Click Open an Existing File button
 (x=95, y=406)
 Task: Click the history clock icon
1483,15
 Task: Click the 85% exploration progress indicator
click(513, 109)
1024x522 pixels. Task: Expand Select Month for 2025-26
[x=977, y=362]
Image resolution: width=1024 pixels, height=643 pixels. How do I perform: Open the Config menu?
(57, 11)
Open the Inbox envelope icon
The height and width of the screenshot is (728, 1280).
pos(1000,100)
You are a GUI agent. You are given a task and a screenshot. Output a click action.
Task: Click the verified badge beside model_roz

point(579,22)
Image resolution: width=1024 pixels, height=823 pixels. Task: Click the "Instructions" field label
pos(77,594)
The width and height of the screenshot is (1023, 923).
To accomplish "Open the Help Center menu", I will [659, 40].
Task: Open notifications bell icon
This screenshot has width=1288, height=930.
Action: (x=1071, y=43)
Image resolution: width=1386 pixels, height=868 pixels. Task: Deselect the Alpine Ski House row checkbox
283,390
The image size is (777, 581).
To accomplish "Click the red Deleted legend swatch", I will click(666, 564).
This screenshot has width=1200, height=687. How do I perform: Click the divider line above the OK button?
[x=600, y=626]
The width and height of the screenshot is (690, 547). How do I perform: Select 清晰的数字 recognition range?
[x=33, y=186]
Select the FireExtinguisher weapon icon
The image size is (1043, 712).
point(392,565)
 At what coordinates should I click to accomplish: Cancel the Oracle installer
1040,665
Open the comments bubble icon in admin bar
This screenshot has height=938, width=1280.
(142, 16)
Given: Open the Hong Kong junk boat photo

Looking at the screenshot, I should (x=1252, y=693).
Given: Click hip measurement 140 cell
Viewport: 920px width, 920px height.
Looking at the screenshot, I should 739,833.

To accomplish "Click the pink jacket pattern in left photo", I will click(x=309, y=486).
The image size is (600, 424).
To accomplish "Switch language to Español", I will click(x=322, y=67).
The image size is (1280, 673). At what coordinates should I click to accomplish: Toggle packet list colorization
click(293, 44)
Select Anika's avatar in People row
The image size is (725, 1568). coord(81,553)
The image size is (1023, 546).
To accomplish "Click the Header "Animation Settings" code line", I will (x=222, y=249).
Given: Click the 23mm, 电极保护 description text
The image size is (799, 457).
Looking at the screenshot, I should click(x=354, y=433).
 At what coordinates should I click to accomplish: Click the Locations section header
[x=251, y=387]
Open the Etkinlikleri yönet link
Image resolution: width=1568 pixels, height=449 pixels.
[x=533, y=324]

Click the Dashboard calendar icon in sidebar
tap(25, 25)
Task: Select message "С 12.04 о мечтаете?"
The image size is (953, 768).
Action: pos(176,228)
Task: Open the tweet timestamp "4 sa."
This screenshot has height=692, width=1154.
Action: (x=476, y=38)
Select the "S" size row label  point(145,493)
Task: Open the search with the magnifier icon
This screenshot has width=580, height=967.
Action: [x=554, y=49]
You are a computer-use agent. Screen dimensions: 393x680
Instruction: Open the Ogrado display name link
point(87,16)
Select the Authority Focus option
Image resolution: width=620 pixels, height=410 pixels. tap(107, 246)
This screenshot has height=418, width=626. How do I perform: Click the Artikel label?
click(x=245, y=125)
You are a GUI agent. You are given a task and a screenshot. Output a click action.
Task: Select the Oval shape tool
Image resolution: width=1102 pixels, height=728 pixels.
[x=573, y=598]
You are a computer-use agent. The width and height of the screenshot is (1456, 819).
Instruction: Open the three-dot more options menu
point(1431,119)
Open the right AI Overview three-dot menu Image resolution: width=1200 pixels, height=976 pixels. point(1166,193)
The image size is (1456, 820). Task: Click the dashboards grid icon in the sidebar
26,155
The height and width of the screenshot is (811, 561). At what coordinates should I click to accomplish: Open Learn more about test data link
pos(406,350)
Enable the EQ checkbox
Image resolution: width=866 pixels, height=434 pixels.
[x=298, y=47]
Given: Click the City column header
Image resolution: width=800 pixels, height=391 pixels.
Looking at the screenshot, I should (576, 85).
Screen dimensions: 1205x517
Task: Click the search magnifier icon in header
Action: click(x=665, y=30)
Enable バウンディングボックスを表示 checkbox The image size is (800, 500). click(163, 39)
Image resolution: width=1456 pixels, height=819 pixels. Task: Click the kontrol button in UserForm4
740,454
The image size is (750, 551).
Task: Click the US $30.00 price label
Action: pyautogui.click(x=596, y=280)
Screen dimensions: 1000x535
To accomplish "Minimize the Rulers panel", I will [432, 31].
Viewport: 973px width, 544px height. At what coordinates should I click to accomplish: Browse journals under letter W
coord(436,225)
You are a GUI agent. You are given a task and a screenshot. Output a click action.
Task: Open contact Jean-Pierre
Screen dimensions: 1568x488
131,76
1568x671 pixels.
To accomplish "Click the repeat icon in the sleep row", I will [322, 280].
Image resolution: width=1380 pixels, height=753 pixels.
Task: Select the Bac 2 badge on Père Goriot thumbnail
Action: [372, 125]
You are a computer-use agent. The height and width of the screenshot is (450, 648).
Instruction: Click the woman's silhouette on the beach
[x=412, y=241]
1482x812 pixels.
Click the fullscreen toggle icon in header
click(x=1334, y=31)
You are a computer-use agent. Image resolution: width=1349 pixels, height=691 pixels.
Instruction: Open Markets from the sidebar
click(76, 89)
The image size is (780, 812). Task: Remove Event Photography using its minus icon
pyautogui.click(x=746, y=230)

++++++++++++++++++++

• **Task statement**
Above are the entries; copy out every line among them that contains the word "agent".

• **Result of this task**
You are a GUI agent. You are given a task and a screenshot. Output a click action.
You are a computer-use agent. Screen dimensions: 393x680
You are a GUI agent. You are given a task and a screenshot. Output a click action.
You are a computer-use agent. The width and height of the screenshot is (1456, 819).
You are a GUI agent. You are given a task and a screenshot. Output a click action.
You are a computer-use agent. The height and width of the screenshot is (450, 648).
You are a computer-use agent. Image resolution: width=1349 pixels, height=691 pixels.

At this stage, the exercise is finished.